At least 10 people were shot dead and dozens were wounded during the U.S. Independence Day weekend in the major city of Chicago. As children around the country increasingly are victims of shooting rampages, one summer camp in Chicago is offering a program that teaches school kids how to avoid violence. The program started Monday at 120 churches and community centers in Chicago and will run through mid-August.
A 7-year-old boy was among those killed Saturday night while celebrating the July Fourth Independence Day with his family on Chicago's West Side. Police said his father was the intended target.
"His father was a ranking gang member with 45 previous arrests who is not cooperating with this investigation," said police superintendent Garry McCarthy.
Ten people have been shot dead and more than 50 others wounded in Chicago since Thursday. In the wake of the shooting, Chicago police have recovered one illegal gun on average for every hour of search.

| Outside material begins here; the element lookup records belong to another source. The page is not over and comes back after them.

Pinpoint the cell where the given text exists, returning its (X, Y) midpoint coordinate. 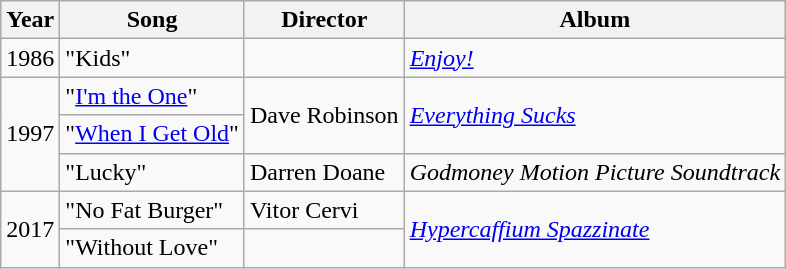
1997 (30, 134)
"Without Love" (152, 248)
2017 (30, 229)
Enjoy! (594, 58)
Director (324, 20)
Hypercaffium Spazzinate (594, 229)
Dave Robinson (324, 115)
"Lucky" (152, 172)
Year (30, 20)
Darren Doane (324, 172)
Godmoney Motion Picture Soundtrack (594, 172)
"I'm the One" (152, 96)
"No Fat Burger" (152, 210)
1986 (30, 58)
"When I Get Old" (152, 134)
"Kids" (152, 58)
Everything Sucks (594, 115)
Album (594, 20)
Vitor Cervi (324, 210)
Song (152, 20)
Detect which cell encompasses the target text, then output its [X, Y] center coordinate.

President Barack Obama's efforts to enact tougher gun laws have been brushed aside by some lawmakers who cite Americans' constitutional right to bear arms. The White House says it is possible to make American streets safer without undermining that right.
"Eventually it's going to require the American people speaking up and speaking out and making clear to Congress this is an issue that they are going to cast a vote on," said White House spokesman Josh Earnest.

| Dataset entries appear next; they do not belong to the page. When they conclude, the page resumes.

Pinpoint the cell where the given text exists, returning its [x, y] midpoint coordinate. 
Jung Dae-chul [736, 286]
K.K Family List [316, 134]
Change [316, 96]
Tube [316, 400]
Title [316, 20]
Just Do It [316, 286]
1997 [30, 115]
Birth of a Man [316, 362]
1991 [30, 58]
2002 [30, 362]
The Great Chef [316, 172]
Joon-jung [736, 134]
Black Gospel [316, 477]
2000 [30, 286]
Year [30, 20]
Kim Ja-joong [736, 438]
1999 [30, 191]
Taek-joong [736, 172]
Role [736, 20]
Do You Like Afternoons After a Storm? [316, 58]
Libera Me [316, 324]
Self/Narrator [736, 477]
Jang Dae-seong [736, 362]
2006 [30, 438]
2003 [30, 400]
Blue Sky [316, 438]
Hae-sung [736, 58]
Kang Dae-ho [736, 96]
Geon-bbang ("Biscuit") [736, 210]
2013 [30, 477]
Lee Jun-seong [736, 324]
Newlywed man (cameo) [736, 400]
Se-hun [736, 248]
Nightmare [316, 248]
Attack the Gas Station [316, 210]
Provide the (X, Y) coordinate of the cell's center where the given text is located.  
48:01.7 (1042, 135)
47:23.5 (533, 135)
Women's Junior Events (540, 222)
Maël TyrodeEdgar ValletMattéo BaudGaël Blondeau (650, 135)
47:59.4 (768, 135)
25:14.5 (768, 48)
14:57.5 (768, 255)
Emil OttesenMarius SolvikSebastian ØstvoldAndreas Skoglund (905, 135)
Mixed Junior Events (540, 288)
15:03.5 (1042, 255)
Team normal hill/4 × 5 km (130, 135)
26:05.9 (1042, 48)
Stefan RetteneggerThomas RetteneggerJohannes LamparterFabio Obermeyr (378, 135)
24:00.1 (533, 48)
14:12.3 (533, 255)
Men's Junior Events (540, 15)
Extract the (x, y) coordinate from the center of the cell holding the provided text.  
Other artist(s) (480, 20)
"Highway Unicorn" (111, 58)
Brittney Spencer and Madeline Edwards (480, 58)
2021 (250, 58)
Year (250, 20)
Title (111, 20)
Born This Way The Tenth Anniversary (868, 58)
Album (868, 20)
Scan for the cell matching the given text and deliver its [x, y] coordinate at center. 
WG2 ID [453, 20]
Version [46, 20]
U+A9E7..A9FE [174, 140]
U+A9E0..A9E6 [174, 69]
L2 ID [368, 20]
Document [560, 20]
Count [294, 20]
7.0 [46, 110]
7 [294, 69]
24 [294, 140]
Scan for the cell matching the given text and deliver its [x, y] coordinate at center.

As children around the nation start their summer camp programs, this camp in downtown Chicago teaches children how to avoid violence and bullying.
Eight-year-old T.J. Donald is one of 12,000 public school students who will learn how to try to resolve conflicts peacefully, in a program called Safe Haven.
"We have to let these kids know there are some people out there that are concerned, that care. We are there for you as much as possible,” said Margaret Acree of the Greater St. John Bible church.
Safe Haven offers workshops on positive conflict resolution, anger management and dealing with bullying and violence.